![]() Luigia Melaragni (Cna) |
– “Hanno capito che l’economia reale si sta spegnendo e non abbiamo più tempo? Pare di no, visto che il provvedimento del governo sul pagamento dei debiti della pubblica amministrazione non risponde a un’esigenza fondamentale, rappresentata dalla immediata disponibilità delle risorse”. E’ ciò che dichiara Luigia Melaragni, segretaria della Cna di Viterbo e Civitavecchia.
“Condividiamo -sottolinea- l’appello di Rete Imprese Italia, il soggetto unitario di rappresentanza dell’imprenditoria diffusa, che ha chiesto al Parlamento di intervenire con urgenza affinché sia modificato il testo varato dal Consiglio dei ministri. Se ciò non avvenisse, il recupero dei crediti sarebbe, nei fatti, impossibile”.

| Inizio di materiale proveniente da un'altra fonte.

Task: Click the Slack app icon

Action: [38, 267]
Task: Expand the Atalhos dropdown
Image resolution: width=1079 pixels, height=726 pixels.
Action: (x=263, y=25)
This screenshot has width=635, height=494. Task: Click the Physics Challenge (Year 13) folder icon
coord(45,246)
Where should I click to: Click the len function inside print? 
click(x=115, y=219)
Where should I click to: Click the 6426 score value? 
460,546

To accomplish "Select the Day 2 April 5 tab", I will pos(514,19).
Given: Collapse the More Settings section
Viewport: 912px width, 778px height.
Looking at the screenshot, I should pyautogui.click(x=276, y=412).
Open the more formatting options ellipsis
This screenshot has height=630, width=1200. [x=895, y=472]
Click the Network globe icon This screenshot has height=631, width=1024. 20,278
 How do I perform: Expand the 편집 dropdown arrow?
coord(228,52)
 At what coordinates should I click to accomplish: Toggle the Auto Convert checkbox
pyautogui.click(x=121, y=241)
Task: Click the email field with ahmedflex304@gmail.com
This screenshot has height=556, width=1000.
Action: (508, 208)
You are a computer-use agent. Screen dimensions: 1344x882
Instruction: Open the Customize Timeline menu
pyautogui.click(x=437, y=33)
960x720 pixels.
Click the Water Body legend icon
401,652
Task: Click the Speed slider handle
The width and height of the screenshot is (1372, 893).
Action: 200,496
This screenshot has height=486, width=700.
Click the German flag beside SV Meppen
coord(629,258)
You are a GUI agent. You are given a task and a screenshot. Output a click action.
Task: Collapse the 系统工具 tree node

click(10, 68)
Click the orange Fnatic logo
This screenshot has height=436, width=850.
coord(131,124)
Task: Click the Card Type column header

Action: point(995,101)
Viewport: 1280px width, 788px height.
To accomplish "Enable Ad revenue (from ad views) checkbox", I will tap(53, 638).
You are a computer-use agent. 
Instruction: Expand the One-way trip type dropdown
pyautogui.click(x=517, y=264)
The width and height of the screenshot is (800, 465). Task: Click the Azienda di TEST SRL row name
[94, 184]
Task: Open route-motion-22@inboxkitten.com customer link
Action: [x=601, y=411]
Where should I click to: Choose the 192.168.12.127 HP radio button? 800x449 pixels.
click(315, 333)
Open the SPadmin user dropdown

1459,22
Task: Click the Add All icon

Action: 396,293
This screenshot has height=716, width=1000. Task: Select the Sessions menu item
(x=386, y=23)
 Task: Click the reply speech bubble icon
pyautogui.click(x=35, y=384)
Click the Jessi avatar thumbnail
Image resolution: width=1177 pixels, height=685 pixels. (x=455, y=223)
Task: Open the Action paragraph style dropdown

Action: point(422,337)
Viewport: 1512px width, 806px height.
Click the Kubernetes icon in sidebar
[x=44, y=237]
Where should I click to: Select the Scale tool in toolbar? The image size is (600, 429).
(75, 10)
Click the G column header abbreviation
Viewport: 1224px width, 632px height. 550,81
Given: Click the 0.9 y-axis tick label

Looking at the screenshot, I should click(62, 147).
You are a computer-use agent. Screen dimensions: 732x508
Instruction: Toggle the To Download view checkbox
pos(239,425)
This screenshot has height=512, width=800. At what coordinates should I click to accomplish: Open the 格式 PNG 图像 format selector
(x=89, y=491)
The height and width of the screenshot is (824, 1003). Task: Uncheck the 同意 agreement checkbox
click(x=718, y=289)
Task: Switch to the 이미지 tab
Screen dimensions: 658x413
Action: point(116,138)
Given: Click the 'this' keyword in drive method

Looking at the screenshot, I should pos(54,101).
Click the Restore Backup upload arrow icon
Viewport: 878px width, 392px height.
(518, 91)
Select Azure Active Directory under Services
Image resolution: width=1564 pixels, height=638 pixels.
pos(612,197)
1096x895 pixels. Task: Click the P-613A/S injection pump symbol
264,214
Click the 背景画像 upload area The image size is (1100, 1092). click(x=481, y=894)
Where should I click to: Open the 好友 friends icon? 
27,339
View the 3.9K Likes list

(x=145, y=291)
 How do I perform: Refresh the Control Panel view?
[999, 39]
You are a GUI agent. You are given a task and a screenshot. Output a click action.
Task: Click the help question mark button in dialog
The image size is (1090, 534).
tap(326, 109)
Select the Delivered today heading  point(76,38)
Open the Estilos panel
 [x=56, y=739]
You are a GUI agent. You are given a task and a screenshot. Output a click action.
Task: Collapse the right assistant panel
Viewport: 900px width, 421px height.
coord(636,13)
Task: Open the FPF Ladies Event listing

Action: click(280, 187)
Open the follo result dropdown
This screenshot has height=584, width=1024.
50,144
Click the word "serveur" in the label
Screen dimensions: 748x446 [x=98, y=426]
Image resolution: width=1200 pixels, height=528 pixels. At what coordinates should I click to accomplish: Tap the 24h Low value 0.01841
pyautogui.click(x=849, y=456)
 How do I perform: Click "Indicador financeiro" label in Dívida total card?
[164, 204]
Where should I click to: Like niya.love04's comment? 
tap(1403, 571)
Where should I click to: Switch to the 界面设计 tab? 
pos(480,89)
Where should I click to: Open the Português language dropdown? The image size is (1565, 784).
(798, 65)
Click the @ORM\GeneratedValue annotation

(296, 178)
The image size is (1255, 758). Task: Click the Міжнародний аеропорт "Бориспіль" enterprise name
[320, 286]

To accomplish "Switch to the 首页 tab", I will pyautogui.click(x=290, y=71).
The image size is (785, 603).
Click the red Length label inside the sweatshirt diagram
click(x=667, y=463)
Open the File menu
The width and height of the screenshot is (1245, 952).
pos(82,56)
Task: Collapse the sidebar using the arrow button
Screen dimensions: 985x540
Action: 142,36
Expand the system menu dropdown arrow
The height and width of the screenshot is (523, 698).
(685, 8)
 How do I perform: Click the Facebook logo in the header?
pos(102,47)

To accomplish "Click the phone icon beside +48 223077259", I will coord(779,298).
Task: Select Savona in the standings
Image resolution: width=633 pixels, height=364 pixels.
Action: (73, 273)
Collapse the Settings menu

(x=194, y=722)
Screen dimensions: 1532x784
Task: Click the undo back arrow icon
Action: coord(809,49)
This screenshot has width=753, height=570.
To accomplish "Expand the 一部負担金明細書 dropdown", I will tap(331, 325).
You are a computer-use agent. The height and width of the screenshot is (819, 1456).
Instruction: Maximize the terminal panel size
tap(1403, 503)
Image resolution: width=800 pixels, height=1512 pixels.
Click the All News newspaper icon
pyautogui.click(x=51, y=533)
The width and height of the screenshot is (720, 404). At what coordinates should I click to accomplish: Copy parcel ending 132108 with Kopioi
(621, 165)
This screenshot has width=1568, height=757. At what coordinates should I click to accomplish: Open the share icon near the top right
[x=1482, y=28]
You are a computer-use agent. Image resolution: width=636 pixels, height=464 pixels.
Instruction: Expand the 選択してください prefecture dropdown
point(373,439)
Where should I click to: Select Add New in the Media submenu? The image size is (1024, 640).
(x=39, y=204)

Pagare le imprese che lavorano, mettendo fine a ritardi mostruosi, è un gesto doveroso e necessario. “La scorsa settimana, era saltata la riunione del governo che avrebbe dovuto dare il via libera allo sblocco dei pagamenti, perché Cna e tutti gli altri rappresentanti delle imprese avevano denunciato che le procedure previste dal decreto legge erano talmente farraginose da allontanare la possibilità di vedere onorati i debiti dello Stato. Purtroppo -osserva la segretaria della Cna- sono state disattese le nostre istanze. Ecco quindi la sollecitazione rivolta al Parlamento”.
“Le nostre imprese non hanno più liquidità. Le banche prestano sempre meno denaro e, quando lo erogano, i tassi sono proibitivi. Secondo il Centro Studi di Cna nazionale, dal 2007 al 2012 il crollo degli investimenti è stato pari a 6,7 miliardi di euro. Ciò significa che il sistema economico non è riuscito a innovarsi e ha perso competitività. Di fronte a questo dato e al numero impressionante di aziende che ogni giorno abbassano la saracinesca, serve -conclude Melaragni- un forte senso di responsabilità da pare di chi governa e, in generale, della politica”.